Abstract:Continuous alumina fibers were prepared using sol-gel dry spinning-high temperature sintering method. During the pre-sintering and high-temperature sintering of the precursor fibers, the self-designed tensioning sintering device was used to apply axial tension to the fibers. The effects of tension on the thermal decomposition, phase transformation, structural evolution and properties of alumina fibers during the sintering process were investigated by characterizing the morphology, composition and structure of alumina fibers and comparing with the fibers sintered freely (without tension).The results show that the application of tension during sintering can significantly increase the straightness of pre-sintered and sintered fibers, and promote the decomposition and removal of residues in precursor fibers.

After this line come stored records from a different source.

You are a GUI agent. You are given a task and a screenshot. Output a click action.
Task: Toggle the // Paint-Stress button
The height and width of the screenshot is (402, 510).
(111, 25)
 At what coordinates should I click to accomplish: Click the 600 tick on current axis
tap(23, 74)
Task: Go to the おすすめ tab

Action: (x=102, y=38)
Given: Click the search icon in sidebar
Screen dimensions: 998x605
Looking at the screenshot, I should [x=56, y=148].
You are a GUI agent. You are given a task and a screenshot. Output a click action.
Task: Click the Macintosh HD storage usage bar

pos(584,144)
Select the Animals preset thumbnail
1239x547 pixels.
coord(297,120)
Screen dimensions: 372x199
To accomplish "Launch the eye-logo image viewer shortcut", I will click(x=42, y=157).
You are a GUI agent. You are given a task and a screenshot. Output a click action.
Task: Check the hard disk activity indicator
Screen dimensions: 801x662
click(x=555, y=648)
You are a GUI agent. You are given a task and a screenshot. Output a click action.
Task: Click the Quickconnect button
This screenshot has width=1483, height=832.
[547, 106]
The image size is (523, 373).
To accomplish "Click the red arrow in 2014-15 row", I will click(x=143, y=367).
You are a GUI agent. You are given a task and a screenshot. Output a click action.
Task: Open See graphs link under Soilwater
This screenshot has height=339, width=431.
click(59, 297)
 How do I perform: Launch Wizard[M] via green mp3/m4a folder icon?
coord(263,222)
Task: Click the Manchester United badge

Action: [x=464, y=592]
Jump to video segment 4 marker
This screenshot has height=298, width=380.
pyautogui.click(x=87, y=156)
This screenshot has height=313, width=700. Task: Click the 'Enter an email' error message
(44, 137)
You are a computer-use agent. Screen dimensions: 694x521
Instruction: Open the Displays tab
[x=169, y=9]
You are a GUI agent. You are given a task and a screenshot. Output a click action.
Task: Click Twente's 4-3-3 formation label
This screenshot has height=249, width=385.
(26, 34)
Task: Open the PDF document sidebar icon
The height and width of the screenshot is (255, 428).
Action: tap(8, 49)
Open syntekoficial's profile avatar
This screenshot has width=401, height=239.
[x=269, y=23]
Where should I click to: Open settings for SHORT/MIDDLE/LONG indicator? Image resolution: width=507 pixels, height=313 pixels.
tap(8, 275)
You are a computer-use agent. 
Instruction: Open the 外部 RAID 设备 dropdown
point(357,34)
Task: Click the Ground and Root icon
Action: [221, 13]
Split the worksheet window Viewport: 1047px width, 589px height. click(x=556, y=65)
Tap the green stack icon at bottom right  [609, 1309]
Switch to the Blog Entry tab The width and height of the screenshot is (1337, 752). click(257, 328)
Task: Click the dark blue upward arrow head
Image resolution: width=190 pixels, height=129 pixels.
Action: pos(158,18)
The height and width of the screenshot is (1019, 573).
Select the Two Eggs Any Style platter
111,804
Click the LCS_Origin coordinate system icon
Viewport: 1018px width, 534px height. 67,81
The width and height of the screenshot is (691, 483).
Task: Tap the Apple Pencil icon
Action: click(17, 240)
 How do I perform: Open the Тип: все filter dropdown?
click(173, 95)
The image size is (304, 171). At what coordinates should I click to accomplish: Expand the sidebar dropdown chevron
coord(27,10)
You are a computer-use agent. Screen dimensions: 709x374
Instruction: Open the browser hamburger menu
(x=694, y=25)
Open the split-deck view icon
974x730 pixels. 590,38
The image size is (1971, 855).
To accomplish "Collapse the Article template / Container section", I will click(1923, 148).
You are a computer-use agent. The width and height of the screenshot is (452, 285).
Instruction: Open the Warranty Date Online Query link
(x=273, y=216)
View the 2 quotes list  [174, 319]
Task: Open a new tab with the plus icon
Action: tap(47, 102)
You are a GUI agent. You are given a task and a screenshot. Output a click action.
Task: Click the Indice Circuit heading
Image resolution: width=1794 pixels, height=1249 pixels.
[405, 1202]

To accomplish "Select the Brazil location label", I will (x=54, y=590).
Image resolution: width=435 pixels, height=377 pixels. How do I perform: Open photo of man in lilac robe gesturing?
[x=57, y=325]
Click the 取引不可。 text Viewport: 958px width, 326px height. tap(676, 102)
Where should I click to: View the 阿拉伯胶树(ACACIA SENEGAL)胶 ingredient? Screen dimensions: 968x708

Tensile sintering can inhibit the axial shrinkage of fibers, increase the radial shrinkage, and promote the transformation of γ-Al2O3 to α-Al2O3. Tensile sintering can also improve the grain morphology and pore distribution of fibers, promote grain growth and shrinkage, and removal of intergranular pores, and promote the densification of fibers. Compared with free sintering, the application of 0.9 MPa axial tension during sintering increases the average tensile strength of alumina fibers sintered at 1500 ℃ for 3 min by 231%, from 0.35 GPa to 1.16 GPa.
彭劭恒, 姚树伟, 王娟, 刘文胜, 马运柱. 加张烧结下连续氧化铝纤维的组织结构演变规律[J]. 粉末冶金材料科学与工程, 2022, 27(5): 542-549.
PENG Shaoheng, YAO Shuwei, WANG Juan, LIU Wensheng, MA Yunzhu. Microstructure evolution of continuous alumina fiber under tensile sintering. Materials Science and Engineering of Powder Metallurgy, 2022, 27(5): 542-549.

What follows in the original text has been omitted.